[Material from a data collection]
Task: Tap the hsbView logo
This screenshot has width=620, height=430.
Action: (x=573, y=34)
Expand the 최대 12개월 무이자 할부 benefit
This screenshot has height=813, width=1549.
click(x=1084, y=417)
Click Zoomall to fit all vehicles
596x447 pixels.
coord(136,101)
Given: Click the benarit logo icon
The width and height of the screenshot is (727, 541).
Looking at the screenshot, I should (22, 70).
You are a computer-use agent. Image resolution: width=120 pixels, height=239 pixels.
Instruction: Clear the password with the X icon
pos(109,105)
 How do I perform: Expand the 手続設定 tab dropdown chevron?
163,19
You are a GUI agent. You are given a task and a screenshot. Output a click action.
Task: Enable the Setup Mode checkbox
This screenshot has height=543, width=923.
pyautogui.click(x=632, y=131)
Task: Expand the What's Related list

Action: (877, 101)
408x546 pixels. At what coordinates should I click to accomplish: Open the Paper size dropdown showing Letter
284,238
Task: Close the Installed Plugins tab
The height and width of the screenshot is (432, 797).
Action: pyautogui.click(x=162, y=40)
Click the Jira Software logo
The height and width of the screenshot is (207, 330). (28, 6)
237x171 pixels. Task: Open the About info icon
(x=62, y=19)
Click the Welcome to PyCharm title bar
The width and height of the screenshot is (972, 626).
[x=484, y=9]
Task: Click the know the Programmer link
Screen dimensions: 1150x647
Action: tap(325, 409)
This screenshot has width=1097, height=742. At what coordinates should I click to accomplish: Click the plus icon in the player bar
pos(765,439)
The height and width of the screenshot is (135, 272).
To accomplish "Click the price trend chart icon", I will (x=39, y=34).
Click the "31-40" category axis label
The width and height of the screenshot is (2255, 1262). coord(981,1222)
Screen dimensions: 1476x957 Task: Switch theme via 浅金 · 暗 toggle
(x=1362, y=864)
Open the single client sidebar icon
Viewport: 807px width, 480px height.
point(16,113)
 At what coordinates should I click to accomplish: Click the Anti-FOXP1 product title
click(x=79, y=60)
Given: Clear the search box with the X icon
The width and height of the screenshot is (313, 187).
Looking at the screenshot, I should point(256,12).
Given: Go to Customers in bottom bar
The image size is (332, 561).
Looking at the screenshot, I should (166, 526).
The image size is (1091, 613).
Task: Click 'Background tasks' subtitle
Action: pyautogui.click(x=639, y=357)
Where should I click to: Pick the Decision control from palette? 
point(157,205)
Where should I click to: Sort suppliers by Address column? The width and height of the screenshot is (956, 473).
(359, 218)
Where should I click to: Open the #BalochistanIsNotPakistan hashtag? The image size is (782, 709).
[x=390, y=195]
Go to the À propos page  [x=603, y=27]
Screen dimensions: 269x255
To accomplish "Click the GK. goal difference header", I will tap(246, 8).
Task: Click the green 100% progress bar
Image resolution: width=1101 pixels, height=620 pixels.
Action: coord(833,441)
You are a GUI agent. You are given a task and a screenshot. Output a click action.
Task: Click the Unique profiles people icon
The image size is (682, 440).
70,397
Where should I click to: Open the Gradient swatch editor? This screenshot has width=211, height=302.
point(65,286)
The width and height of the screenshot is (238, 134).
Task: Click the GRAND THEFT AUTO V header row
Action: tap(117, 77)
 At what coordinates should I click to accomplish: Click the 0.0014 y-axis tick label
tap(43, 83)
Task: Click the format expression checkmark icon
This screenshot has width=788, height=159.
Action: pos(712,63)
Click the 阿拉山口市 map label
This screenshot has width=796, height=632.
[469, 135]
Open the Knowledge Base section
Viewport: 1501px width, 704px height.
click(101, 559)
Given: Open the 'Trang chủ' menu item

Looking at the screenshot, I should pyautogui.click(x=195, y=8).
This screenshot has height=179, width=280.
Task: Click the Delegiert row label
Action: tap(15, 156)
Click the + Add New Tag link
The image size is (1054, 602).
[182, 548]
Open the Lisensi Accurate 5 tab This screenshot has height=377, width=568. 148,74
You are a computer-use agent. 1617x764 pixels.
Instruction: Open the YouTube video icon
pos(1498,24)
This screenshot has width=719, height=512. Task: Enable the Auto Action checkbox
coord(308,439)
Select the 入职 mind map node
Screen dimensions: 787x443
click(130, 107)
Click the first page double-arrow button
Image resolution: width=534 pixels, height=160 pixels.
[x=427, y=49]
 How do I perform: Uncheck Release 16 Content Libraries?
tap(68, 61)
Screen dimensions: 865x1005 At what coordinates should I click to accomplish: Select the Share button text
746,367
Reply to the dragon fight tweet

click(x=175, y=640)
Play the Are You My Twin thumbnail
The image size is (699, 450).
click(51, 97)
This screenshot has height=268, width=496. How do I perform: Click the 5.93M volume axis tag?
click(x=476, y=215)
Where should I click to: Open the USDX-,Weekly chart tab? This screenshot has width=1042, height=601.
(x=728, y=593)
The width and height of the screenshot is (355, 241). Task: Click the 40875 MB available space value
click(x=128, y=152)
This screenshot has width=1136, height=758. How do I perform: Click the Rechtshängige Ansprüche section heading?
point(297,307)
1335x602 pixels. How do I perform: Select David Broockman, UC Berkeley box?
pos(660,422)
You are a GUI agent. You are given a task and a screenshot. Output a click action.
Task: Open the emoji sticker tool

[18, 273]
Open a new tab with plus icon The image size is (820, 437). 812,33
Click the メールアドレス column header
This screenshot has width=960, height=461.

# Stated exercise
Please format every line of the material above as a Markdown table with the columns No. and Line, skipping blank lines.

# Answer to the exercise
| No. | Line |
|---|---|
| 1 | Task: Tap the hsbView logo |
| 2 | This screenshot has width=620, height=430. |
| 3 | Action: (x=573, y=34) |
| 4 | Expand the 최대 12개월 무이자 할부 benefit |
| 5 | This screenshot has height=813, width=1549. |
| 6 | click(x=1084, y=417) |
| 7 | Click Zoomall to fit all vehicles |
| 8 | 596x447 pixels. |
| 9 | coord(136,101) |
| 10 | Given: Click the benarit logo icon |
| 11 | The width and height of the screenshot is (727, 541). |
| 12 | Looking at the screenshot, I should (22, 70). |
| 13 | You are a computer-use agent. Image resolution: width=120 pixels, height=239 pixels. |
| 14 | Instruction: Clear the password with the X icon |
| 15 | pos(109,105) |
| 16 |  How do I perform: Expand the 手続設定 tab dropdown chevron? |
| 17 | 163,19 |
| 18 | You are a GUI agent. You are given a task and a screenshot. Output a click action. |
| 19 | Task: Enable the Setup Mode checkbox |
| 20 | This screenshot has height=543, width=923. |
| 21 | pyautogui.click(x=632, y=131) |
| 22 | Task: Expand the What's Related list |
| 23 | Action: (877, 101) |
| 24 | 408x546 pixels. At what coordinates should I click to accomplish: Open the Paper size dropdown showing Letter |
| 25 | 284,238 |
| 26 | Task: Close the Installed Plugins tab |
| 27 | The height and width of the screenshot is (432, 797). |
| 28 | Action: pyautogui.click(x=162, y=40) |
| 29 | Click the Jira Software logo |
| 30 | The height and width of the screenshot is (207, 330). (28, 6) |
| 31 | 237x171 pixels. Task: Open the About info icon |
| 32 | (x=62, y=19) |
| 33 | Click the Welcome to PyCharm title bar |
| 34 | The width and height of the screenshot is (972, 626). |
| 35 | [x=484, y=9] |
| 36 | Task: Click the know the Programmer link |
| 37 | Screen dimensions: 1150x647 |
| 38 | Action: tap(325, 409) |
| 39 | This screenshot has width=1097, height=742. At what coordinates should I click to accomplish: Click the plus icon in the player bar |
| 40 | pos(765,439) |
| 41 | The height and width of the screenshot is (135, 272). |
| 42 | To accomplish "Click the price trend chart icon", I will (x=39, y=34). |
| 43 | Click the "31-40" category axis label |
| 44 | The width and height of the screenshot is (2255, 1262). coord(981,1222) |
| 45 | Screen dimensions: 1476x957 Task: Switch theme via 浅金 · 暗 toggle |
| 46 | (x=1362, y=864) |
| 47 | Open the single client sidebar icon |
| 48 | Viewport: 807px width, 480px height. |
| 49 | point(16,113) |
| 50 |  At what coordinates should I click to accomplish: Click the Anti-FOXP1 product title |
| 51 | click(x=79, y=60) |
| 52 | Given: Clear the search box with the X icon |
| 53 | The width and height of the screenshot is (313, 187). |
| 54 | Looking at the screenshot, I should point(256,12). |
| 55 | Given: Go to Customers in bottom bar |
| 56 | The image size is (332, 561). |
| 57 | Looking at the screenshot, I should (166, 526). |
| 58 | The image size is (1091, 613). |
| 59 | Task: Click 'Background tasks' subtitle |
| 60 | Action: pyautogui.click(x=639, y=357) |
| 61 | Where should I click to: Pick the Decision control from palette?  |
| 62 | point(157,205) |
| 63 | Where should I click to: Sort suppliers by Address column? The width and height of the screenshot is (956, 473). |
| 64 | (359, 218) |
| 65 | Where should I click to: Open the #BalochistanIsNotPakistan hashtag? The image size is (782, 709). |
| 66 | [x=390, y=195] |
| 67 | Go to the À propos page  [x=603, y=27] |
| 68 | Screen dimensions: 269x255 |
| 69 | To accomplish "Click the GK. goal difference header", I will tap(246, 8). |
| 70 | Task: Click the green 100% progress bar |
| 71 | Image resolution: width=1101 pixels, height=620 pixels. |
| 72 | Action: coord(833,441) |
| 73 | You are a GUI agent. You are given a task and a screenshot. Output a click action. |
| 74 | Task: Click the Unique profiles people icon |
| 75 | The image size is (682, 440). |
| 76 | 70,397 |
| 77 | Where should I click to: Open the Gradient swatch editor? This screenshot has width=211, height=302. |
| 78 | point(65,286) |
| 79 | The width and height of the screenshot is (238, 134). |
| 80 | Task: Click the GRAND THEFT AUTO V header row |
| 81 | Action: tap(117, 77) |
| 82 |  At what coordinates should I click to accomplish: Click the 0.0014 y-axis tick label |
| 83 | tap(43, 83) |
| 84 | Task: Click the format expression checkmark icon |
| 85 | This screenshot has width=788, height=159. |
| 86 | Action: pos(712,63) |
| 87 | Click the 阿拉山口市 map label |
| 88 | This screenshot has width=796, height=632. |
| 89 | [469, 135] |
| 90 | Open the Knowledge Base section |
| 91 | Viewport: 1501px width, 704px height. |
| 92 | click(101, 559) |
| 93 | Given: Open the 'Trang chủ' menu item |
| 94 | Looking at the screenshot, I should pyautogui.click(x=195, y=8). |
| 95 | This screenshot has height=179, width=280. |
| 96 | Task: Click the Delegiert row label |
| 97 | Action: tap(15, 156) |
| 98 | Click the + Add New Tag link |
| 99 | The image size is (1054, 602). |
| 100 | [182, 548] |
| 101 | Open the Lisensi Accurate 5 tab This screenshot has height=377, width=568. 148,74 |
| 102 | You are a computer-use agent. 1617x764 pixels. |
| 103 | Instruction: Open the YouTube video icon |
| 104 | pos(1498,24) |
| 105 | This screenshot has width=719, height=512. Task: Enable the Auto Action checkbox |
| 106 | coord(308,439) |
| 107 | Select the 入职 mind map node |
| 108 | Screen dimensions: 787x443 |
| 109 | click(130, 107) |
| 110 | Click the first page double-arrow button |
| 111 | Image resolution: width=534 pixels, height=160 pixels. |
| 112 | [x=427, y=49] |
| 113 |  How do I perform: Uncheck Release 16 Content Libraries? |
| 114 | tap(68, 61) |
| 115 | Screen dimensions: 865x1005 At what coordinates should I click to accomplish: Select the Share button text |
| 116 | 746,367 |
| 117 | Reply to the dragon fight tweet |
| 118 | click(x=175, y=640) |
| 119 | Play the Are You My Twin thumbnail |
| 120 | The image size is (699, 450). |
| 121 | click(51, 97) |
| 122 | This screenshot has height=268, width=496. How do I perform: Click the 5.93M volume axis tag? |
| 123 | click(x=476, y=215) |
| 124 | Where should I click to: Open the USDX-,Weekly chart tab? This screenshot has width=1042, height=601. |
| 125 | (x=728, y=593) |
| 126 | The width and height of the screenshot is (355, 241). Task: Click the 40875 MB available space value |
| 127 | click(x=128, y=152) |
| 128 | This screenshot has width=1136, height=758. How do I perform: Click the Rechtshängige Ansprüche section heading? |
| 129 | point(297,307) |
| 130 | 1335x602 pixels. How do I perform: Select David Broockman, UC Berkeley box? |
| 131 | pos(660,422) |
| 132 | You are a GUI agent. You are given a task and a screenshot. Output a click action. |
| 133 | Task: Open the emoji sticker tool |
| 134 | [18, 273] |
| 135 | Open a new tab with plus icon The image size is (820, 437). 812,33 |
| 136 | Click the メールアドレス column header |
| 137 | This screenshot has width=960, height=461. |